Rags to riches
Let us return to a gentler time in politics, 2004, when a one-term senator from Illinois made one of the keynote speeches at the Democratic National Convention. Though several prominent Democrats addressed the convention, including presidential candidate John Kerry, everyone remembers that other speech. Spiritually, it had been a rough time in America, with an ugly election in 2000 and the terrorist attacks of 2001. Wars in Iraq and Afghanistan were not going well. The economy was picking up, but in a peculiar way. Everyone who owned real estate saw it going up in paper value, and it was easier to get a loan, but only a tiny percentage of Americans seemed to be improving.
This rather unknown young man might have told the audience he had grand ambitions. He might have told them he was intelligent and passionate, that he had integrity, faith, courage, a strong resolve, and that he believed in an old and splendid idea of America that seemed to be slipping away. This is, after all, what most people do when they make speeches. They tell the audience they have a vision. They tell the audience they believe in transparency and accountability and fairness, good governance, that they are tough but compassionate.
(The Junior Senator in 2004)
Barack Obama didn’t do any of that.
On behalf of the great state of Illinois, crossroads of a nation, land of Lincoln, let me express my deep gratitude for the privilege of addressing this convention. Tonight is a particular honor for me because, let's face it, my presence on this stage is pretty unlikely. My father was a foreign student, born and raised in a small village in Kenya. He grew up herding goats, went to school in a tin-roof shack. His father, my grandfather, was a cook, a domestic servant.

Work item A → According to the passage about Obama's 2004 convention speech, what work did Obama's grandfather do?
Work item B → Continue the passage about Obama's 2004 convention speech from the point where it ends.
The rows that come next are from a separate source and have no connection to the text above.

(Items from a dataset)
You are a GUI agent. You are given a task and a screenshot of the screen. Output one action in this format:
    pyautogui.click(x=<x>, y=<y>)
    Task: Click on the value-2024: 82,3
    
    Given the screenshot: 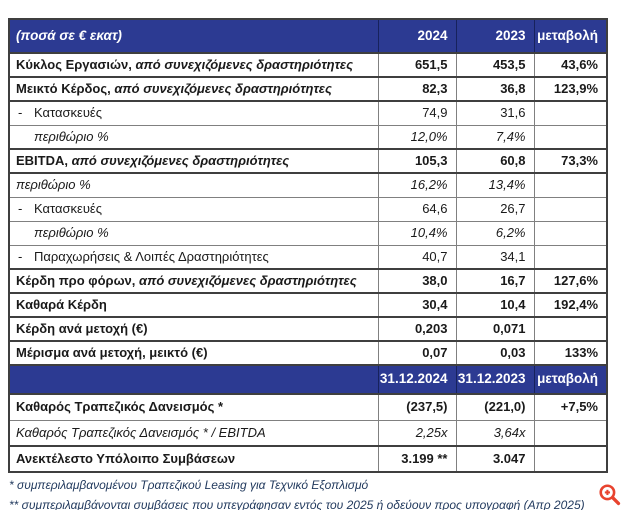 What is the action you would take?
    pyautogui.click(x=416, y=88)
    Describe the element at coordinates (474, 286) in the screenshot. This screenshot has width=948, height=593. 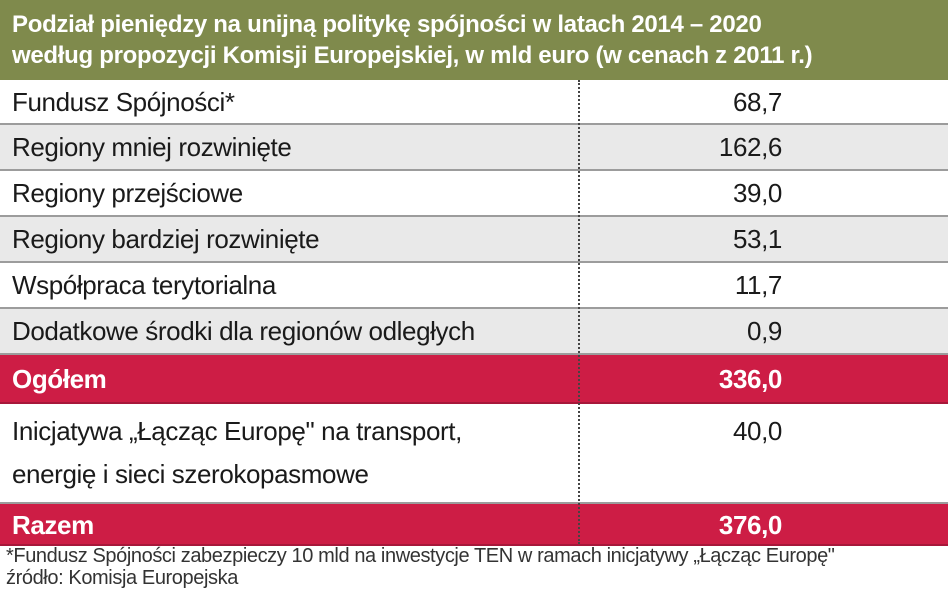
I see `table-row: Współpraca terytorialna 11,7` at that location.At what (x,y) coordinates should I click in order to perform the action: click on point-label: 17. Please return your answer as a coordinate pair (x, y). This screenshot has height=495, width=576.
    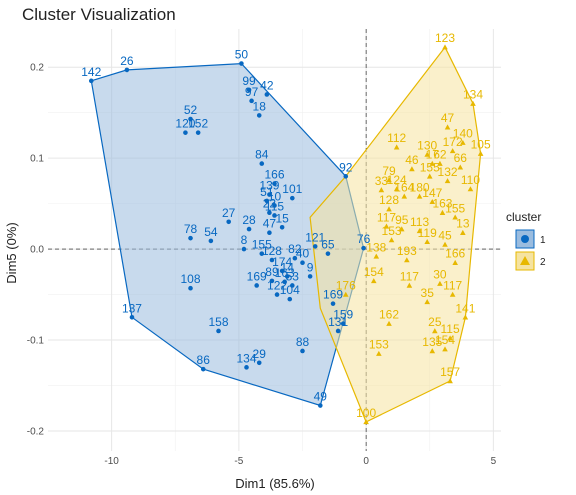
    Looking at the image, I should click on (433, 155).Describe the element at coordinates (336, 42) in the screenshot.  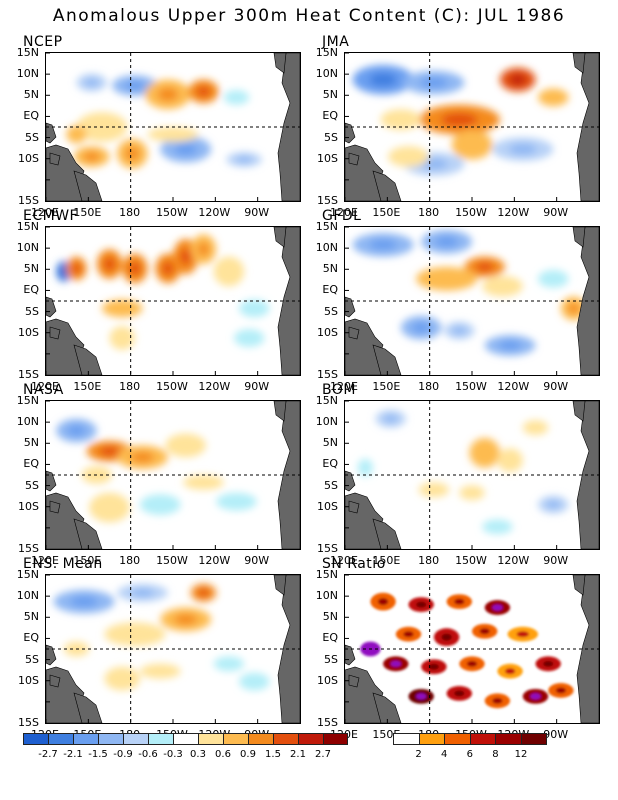
I see `panel-title: JMA` at that location.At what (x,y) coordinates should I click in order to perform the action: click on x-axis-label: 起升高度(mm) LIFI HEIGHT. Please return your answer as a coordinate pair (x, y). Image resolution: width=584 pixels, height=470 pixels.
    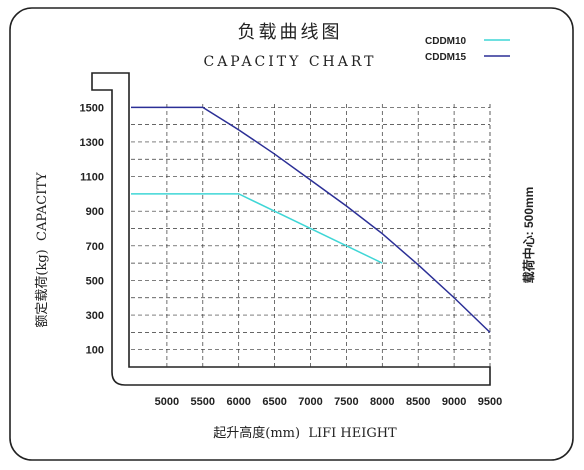
    Looking at the image, I should click on (305, 433).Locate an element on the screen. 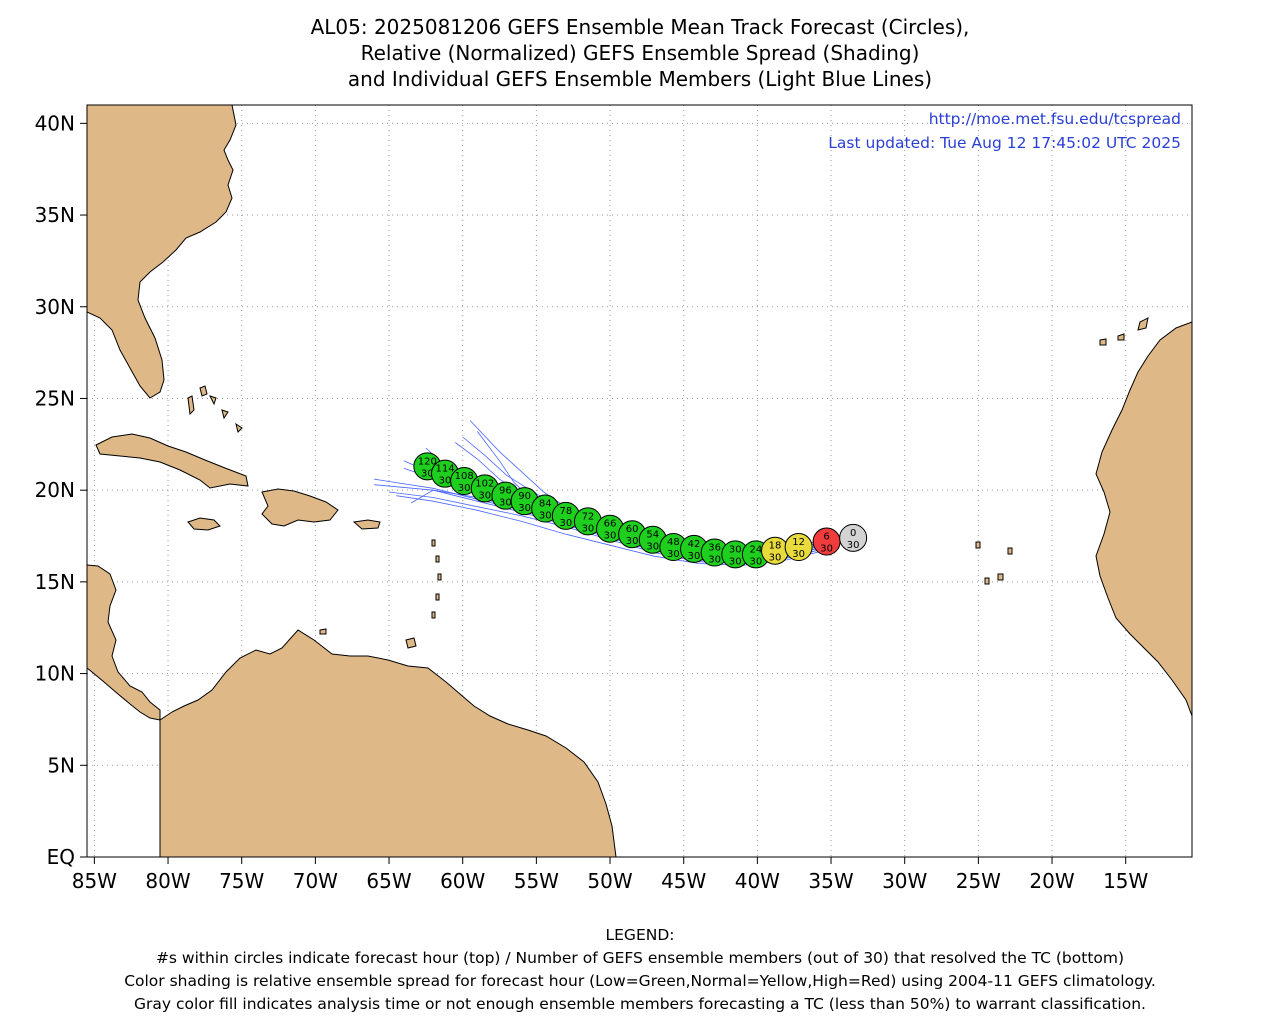 Image resolution: width=1280 pixels, height=1024 pixels. forecast-hour: 120 is located at coordinates (428, 462).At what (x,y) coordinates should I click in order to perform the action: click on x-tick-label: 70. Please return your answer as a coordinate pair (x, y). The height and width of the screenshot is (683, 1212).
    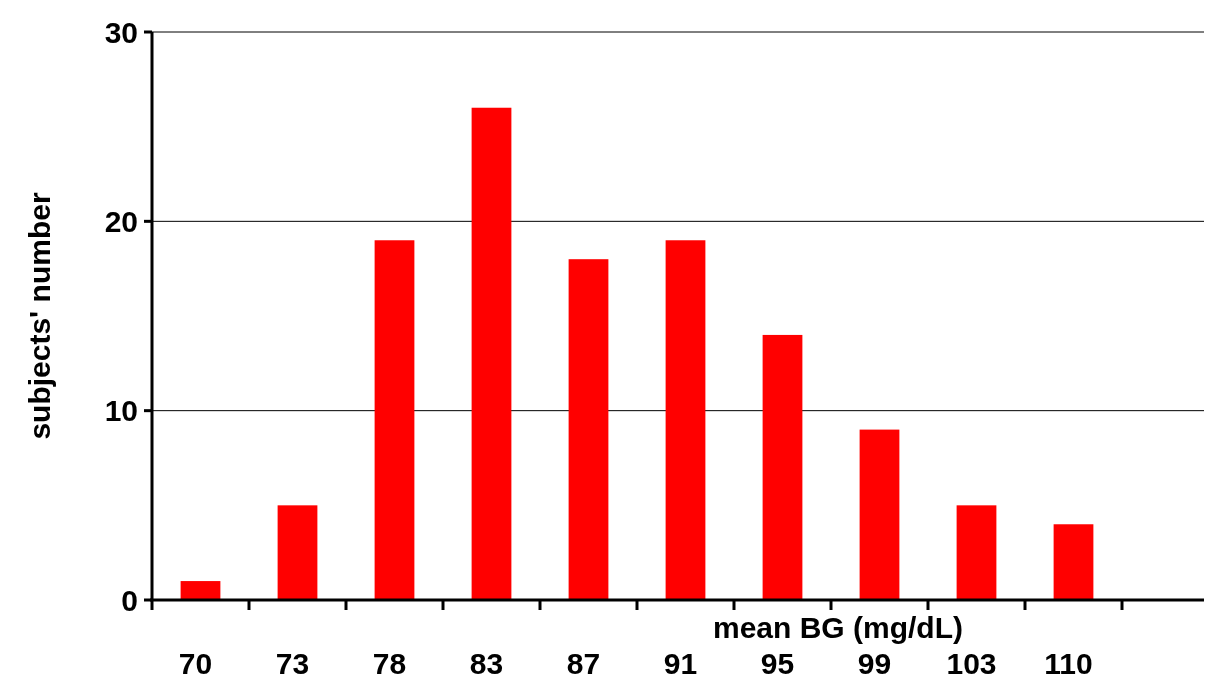
    Looking at the image, I should click on (196, 664).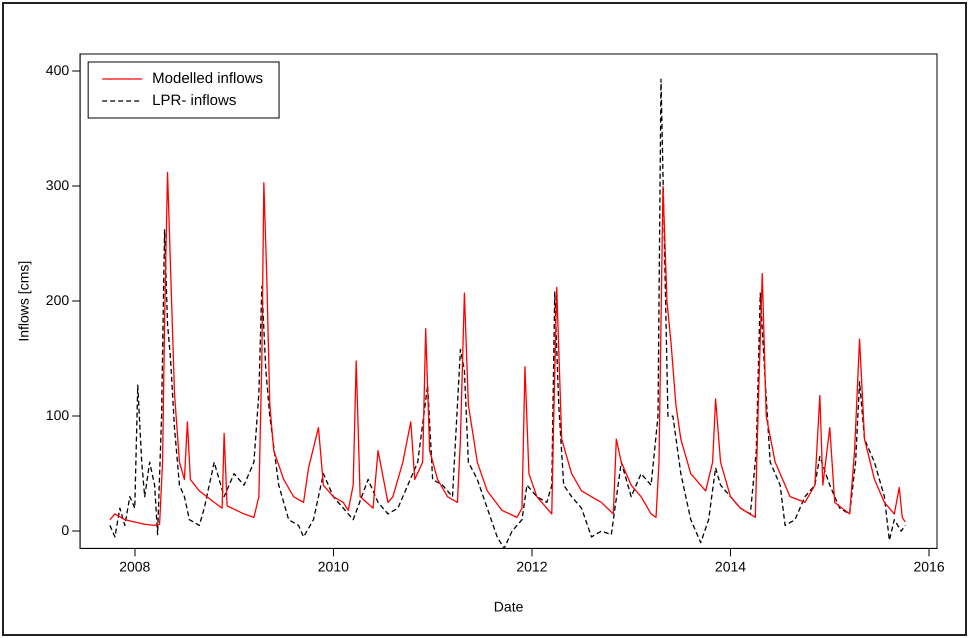  I want to click on x-tick-label: 2012, so click(532, 566).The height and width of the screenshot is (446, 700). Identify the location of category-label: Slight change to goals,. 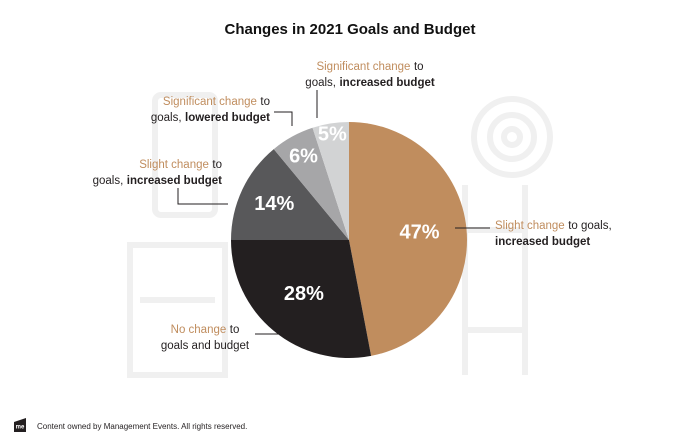
(554, 226).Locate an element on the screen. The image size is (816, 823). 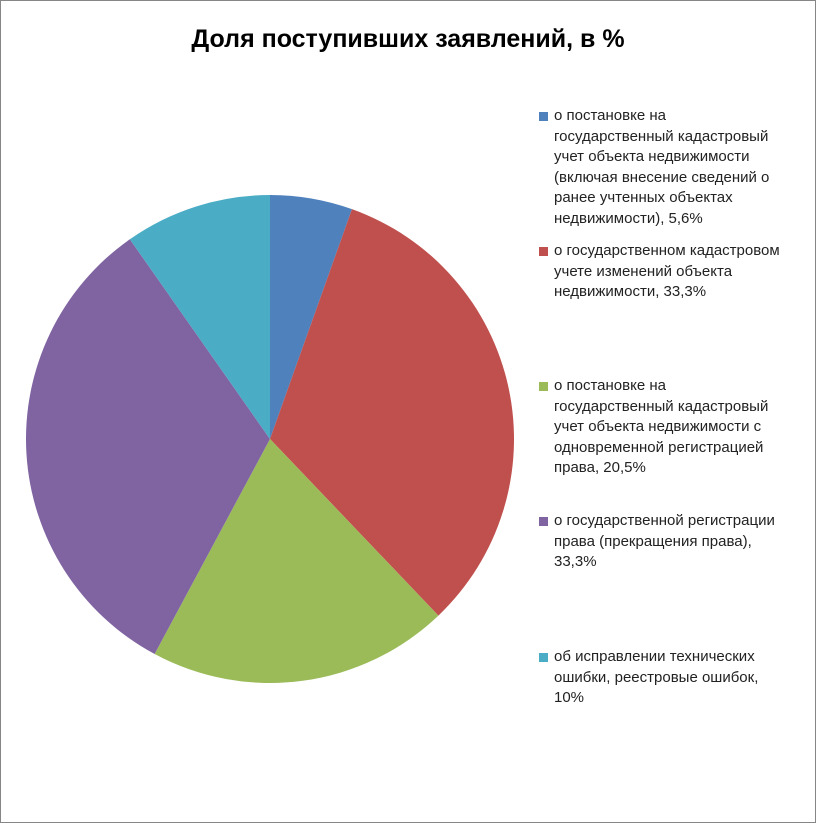
legend-label-line: учет объекта недвижимости is located at coordinates (652, 157).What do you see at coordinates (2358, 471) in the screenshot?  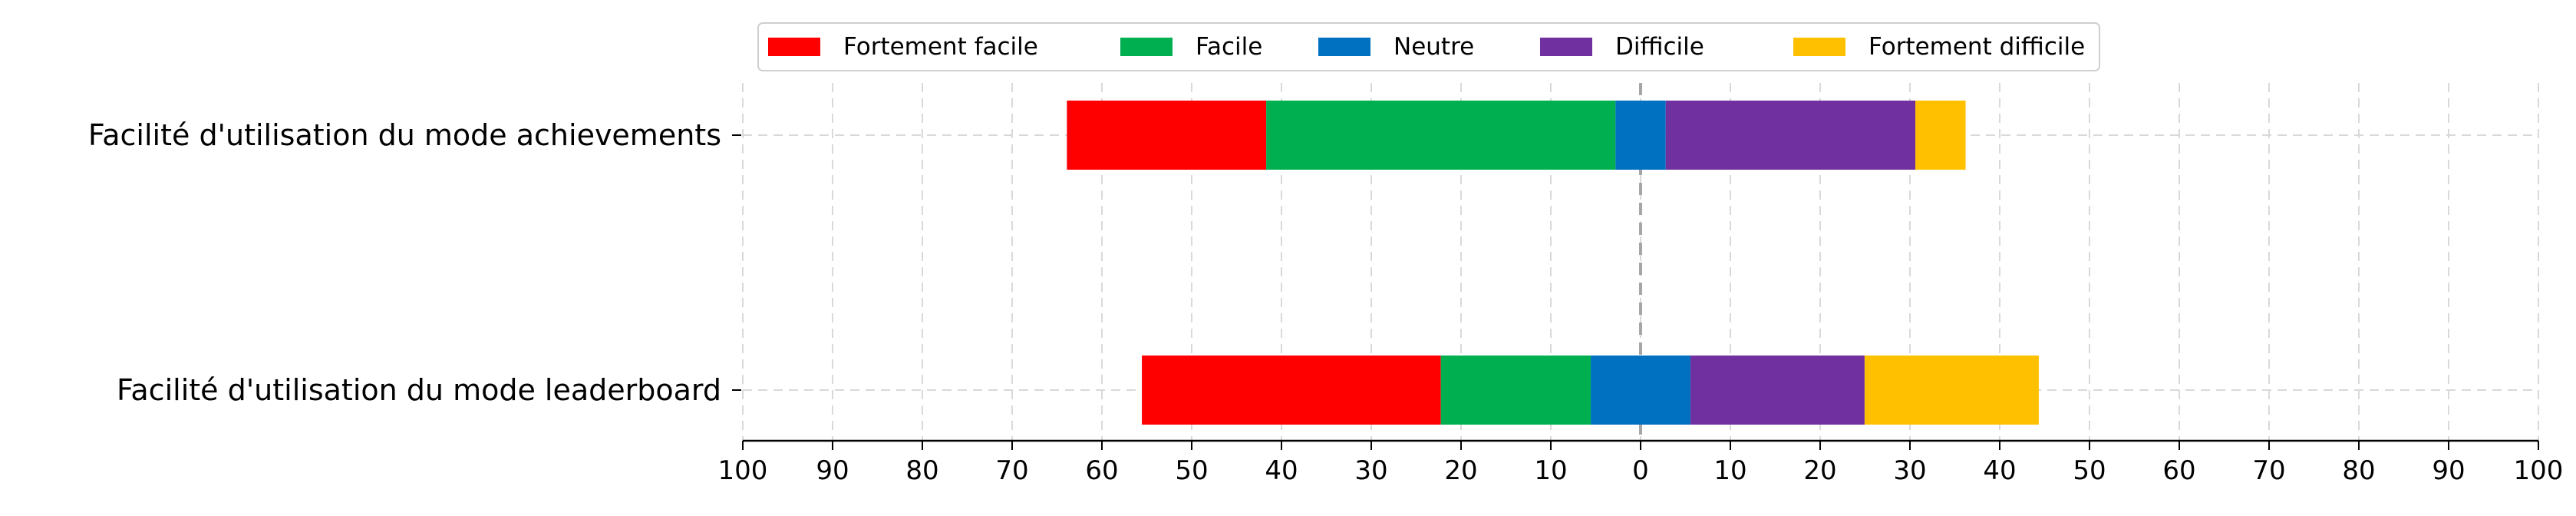 I see `x-tick-label-18: 80` at bounding box center [2358, 471].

Expected output A → He was a cook, a domestic servant.

Expected output B →
But my grandfather had larger dreams for his son. Through hard work and perseverance my father got a scholarship to study in a magical place: America, which stood as a beacon of freedom and opportunity to so many who had come before. While studying here, my father met my mother. She was born in a town on the other side of the world, in Kansas. Her father worked on oil rigs and farms through most of the Depression. The day after Pearl Harbor he signed up for duty, joined Patton's army and marched across Europe. Back home, my grandmother raised their baby and went to work on a bomber assembly line. After the war, they studied on the GI Bill, bought a house through FHA, and moved west in search of opportunity.
And they, too, had big dreams for their daughter, a common dream, born of two continents. My parents shared not only an improbable love; they shared an abiding faith in the possibilities of this nation. They would give me an African name, Barack, or "blessed," believing that in a tolerant America your name is no barrier to success. They imagined me going to the best schools in the land, even though they weren't rich, because in a generous America you don't have to be rich to achieve your potential. They are both passed away now. Yet, I know that, on this night, they look down on me with pride.
I stand here today, grateful for the diversity of my heritage, aware that my parents' dreams live on in my precious daughters. I stand here knowing that my story is part of the larger American story, that I owe a debt to all of those who came before me, and that, in no other country on earth, is my story even possible. Tonight, we gather to affirm the greatness of our nation, not because of the height of our skyscrapers, or the power of our military, or the size of our economy. Our pride is based on a very simple premise, summed up in a declaration made over two hundred years ago, "We hold these truths to he self-evident, that all men are created equal. That they are endowed by their Creator with certain inalienable rights. That among these are life, liberty and the pursuit of happiness."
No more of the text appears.